Edit as addition to MappaGnosis's answer: I forgot that in UTM the scale is less than 1 inside the standard lines, this seems to be the simple answer for the title question.

Cartesian distance is as measured on a flat Earth. Ellipsoidal distance is as measured on a spherical shape (or ellipsoid). To understand why the latter is longer, draw a circle and then draw a square inside it whose corners touch the circle. Now you can quickly see that the distance between any two adjacent corners is less if you follow a path along the edge of the square, than if you follow a path around the circle.

All projections are a compromise (even using a perfect sphere) between distance, bearing and area. No flat projection can be an exact representation of an ellipsoid. Even then, the Earth is not a prefect ellipsoid. It is a 'lumpy' spheroid. So your "expected" distance may very well not be the real distance as the Earth is not flat. Your expectations are based on Cartesian coordinates.

For more discussion around this subject, do a search on this site for 'Haversine formula' and the pros and cons of using geographic vs geometric coordinates in PostGIS.
□ □ □ □ □
TO-DO LIST:
A - Answer these about the forum post on distance:
(i) In UTM, what is the scale inside the standard lines?
(ii) What does the post call the Earth's actual shape?
(iii) What formula does the post suggest searching this site for?
B - Write out the part of the forum post on distance starting with "For more discussion" and going on through "coordinates in PostGIS.".

SOURCE EXCERPT:
□ □ □ □ □
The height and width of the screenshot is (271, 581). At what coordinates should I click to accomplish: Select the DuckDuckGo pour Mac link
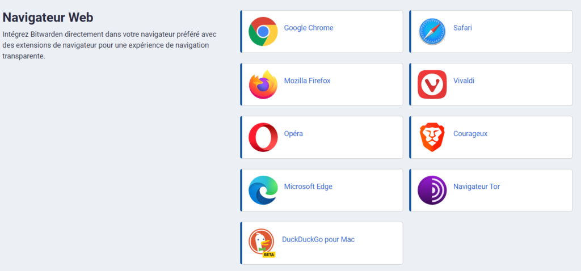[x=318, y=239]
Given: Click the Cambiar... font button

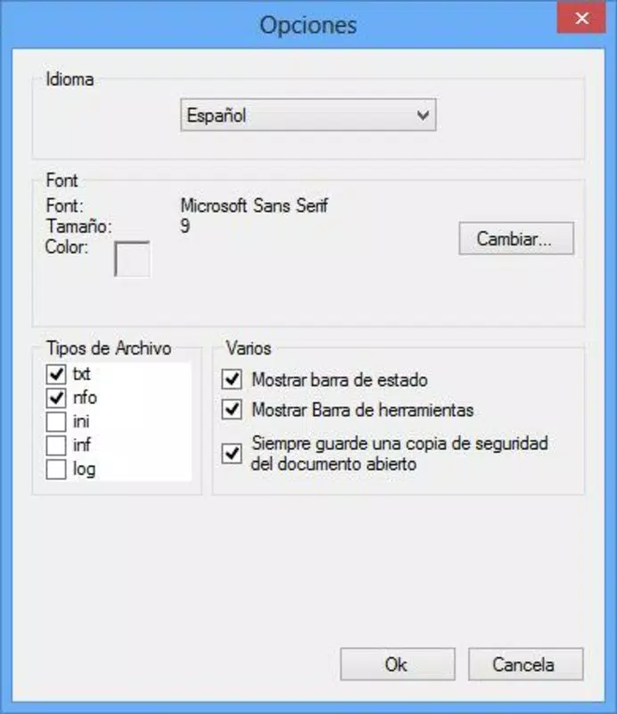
□ □ □ □ □
EXPECTED ANSWERS:
A -
(i) Less than 1.
(ii) A 'lumpy' spheroid.
(iii) The Haversine formula.

B -
For more discussion around this subject, do a search on this site for 'Haversine formula' and the pros and cons of using geographic vs geometric coordinates in PostGIS.